TU NOMBRE

Irrumpe en mis ideas el sonido del agua
que en el silencio de la noche
me pronuncia tu nombre
quedamente
y se para
en el
aire
y
vuelve a rozar mis labios con sus dedos de plata.
Es un rumor como de mariposas
es la fluencia del sueño que se vuelve río
cascada, ola,
espuma entre las manos.
Es lo que pasa por mi cuerpo, el rayo que ya es alma
El instinto que ya es beso
El soplo que ya es tacto
el hombre que ya es nada
La madrugada que ya es bosque en esta sed de siglos
donde espían los elfos nuestros pasos con sus espadas afiladas.
Anegas mi piel, me llevas a tu boca, casi vuelo.
El tacto de tus manos es bengala,
caño lleno de estrellas
que se esparcen en ese manto negro de tus ojos
donde toco el sonido, la dicha, el canto, la desmesura,
las fragancias del poder de la música.
Es como el murmullar matemático de las odas heroicas,
o como apasionadas corrientes del recurso
que suministran a la palabra el beso de tus labios.

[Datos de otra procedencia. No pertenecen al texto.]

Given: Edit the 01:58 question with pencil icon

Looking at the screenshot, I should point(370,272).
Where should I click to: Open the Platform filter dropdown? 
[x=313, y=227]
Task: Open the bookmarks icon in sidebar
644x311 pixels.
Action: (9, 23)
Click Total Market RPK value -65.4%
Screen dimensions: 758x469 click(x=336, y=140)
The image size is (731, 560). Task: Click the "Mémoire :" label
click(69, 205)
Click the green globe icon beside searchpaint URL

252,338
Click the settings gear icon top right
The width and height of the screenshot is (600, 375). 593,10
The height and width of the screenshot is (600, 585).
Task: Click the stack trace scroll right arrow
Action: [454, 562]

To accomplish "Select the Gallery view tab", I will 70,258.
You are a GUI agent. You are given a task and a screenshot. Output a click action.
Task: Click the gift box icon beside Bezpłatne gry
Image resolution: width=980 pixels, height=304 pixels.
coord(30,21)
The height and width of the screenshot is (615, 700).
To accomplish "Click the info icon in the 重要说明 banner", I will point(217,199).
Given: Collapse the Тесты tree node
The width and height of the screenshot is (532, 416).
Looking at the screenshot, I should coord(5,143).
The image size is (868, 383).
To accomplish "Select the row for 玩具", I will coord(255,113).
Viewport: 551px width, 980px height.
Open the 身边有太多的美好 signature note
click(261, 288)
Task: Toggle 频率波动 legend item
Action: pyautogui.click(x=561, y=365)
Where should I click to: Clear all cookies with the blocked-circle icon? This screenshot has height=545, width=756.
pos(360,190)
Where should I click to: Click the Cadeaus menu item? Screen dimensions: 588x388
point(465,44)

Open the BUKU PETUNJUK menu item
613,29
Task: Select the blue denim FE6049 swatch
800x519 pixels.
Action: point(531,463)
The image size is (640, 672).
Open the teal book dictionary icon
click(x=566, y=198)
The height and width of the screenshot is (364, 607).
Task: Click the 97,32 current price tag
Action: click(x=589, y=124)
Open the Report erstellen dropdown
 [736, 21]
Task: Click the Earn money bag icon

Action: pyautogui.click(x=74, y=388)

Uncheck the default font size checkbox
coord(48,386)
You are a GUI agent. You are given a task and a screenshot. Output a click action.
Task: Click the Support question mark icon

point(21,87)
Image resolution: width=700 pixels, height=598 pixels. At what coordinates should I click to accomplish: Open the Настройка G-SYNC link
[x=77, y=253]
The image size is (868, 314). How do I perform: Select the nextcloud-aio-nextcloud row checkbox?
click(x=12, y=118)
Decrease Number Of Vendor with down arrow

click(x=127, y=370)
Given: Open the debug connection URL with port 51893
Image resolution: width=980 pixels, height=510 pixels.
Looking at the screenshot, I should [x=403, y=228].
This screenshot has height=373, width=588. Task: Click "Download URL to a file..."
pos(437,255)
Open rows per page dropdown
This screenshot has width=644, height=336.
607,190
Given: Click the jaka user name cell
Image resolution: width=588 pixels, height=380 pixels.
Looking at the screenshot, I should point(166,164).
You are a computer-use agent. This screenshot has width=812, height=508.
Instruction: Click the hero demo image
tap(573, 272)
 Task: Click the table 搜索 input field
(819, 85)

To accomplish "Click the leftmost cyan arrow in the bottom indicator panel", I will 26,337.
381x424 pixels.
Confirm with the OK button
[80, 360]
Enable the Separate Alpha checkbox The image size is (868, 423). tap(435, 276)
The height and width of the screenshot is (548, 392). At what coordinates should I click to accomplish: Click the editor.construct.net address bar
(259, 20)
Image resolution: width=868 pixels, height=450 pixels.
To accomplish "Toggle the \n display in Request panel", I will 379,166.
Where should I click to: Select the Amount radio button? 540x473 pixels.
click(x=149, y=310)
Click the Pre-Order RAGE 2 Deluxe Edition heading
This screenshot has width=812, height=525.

Hay en este silencio de la noche un agua que ya es fuego
un fuego que ya es agua, un borbollar de sangre
en la vehemencia que susurra la sed
del viento suave de la idea.
O es la metamorfosis, el caprichoso otoño
engendro de volcán en la sedienta llanura de mis páramos.
Todo, todo fluye en el agua al nombrarte.